Longing for long form

As it gets tougher and tougher for journalists to successfully pitch long-form pieces to traditional publications — without mostly writing them first — other options are opening up.

A not-so-new option for long-form writers is to approach a nonprofit for funding. But even the partnerships between nonprofits and high-profile publications that get work published, as this article points out, are weakening. In the U.S., the Centre for Public Integrity, which used to work with the New York Times and the Wall Street Journal, is going to start publishing long-form pieces on their own site and generating revenue for writers through ads and subscriptions.

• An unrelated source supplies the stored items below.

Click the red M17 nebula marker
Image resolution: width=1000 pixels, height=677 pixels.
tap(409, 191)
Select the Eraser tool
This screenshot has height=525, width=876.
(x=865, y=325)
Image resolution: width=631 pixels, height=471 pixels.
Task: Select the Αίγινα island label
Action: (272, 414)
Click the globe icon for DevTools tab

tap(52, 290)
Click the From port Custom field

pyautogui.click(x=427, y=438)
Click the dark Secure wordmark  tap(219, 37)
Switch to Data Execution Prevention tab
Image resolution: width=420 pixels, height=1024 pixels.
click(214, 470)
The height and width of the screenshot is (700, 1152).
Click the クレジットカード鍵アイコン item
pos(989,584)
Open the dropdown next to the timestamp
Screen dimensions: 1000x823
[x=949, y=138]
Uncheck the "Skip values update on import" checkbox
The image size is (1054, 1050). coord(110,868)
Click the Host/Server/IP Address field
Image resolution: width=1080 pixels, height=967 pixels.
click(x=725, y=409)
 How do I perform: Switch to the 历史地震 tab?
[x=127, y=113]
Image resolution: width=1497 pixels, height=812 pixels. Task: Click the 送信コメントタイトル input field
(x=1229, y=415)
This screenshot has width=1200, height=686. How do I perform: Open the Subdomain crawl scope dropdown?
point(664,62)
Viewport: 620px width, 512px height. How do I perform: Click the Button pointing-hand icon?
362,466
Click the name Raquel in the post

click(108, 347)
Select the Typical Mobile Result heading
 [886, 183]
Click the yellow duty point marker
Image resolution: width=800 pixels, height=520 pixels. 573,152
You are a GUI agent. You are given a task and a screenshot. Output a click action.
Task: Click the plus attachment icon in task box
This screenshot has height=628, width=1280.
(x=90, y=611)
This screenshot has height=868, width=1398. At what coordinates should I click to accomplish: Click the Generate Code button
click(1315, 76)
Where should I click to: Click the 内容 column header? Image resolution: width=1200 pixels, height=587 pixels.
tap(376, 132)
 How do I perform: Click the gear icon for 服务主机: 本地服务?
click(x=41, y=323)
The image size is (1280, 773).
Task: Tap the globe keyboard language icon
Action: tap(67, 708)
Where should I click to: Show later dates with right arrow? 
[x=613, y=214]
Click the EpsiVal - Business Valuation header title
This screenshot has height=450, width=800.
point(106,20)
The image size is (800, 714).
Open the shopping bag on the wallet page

Another new way to get lengthy stories published is with Amazon’s Kindle Singles, a platform with the adorably too-long tag line “Compelling Ideas Expressed at Their Natural Length.” It lets writers sell their longer long-form pieces  as ebooks. Doing away with the editing, publishing, and promotion parts of the equation means the writer is only one step away from readers and their cash ($2 or $3 per Single). However, given that Amazon’s Kindle Store accept just about anything — there are some notorious examples — writers who don’t have an established readership could get lost in the crowd.And while sales numbers show people love buying books from the Kindle Store, it’s too soon to tell if Kindle Singles will find as eager an audience.

And, finally,  a not-yet-available option that’s worth mentioning:  Mark Danner and Gerry Marzorati sat down for a conversation at the Berkeley School of Journalism and came up with the idea to create a “hive” for long-form writers — an agency of sorts — that would provide not just a publishing platform, but editing services and representation too.  Writers would also use social media to communicate with their existing readers and create new communities.

Marzorati, in talking about the options open to writers online, was optimistic about the future of long form. “Ultimately, what these writers want is the best readership they can have, and if you figure out a way to pull that off, the promise of the Internet is gigantic.”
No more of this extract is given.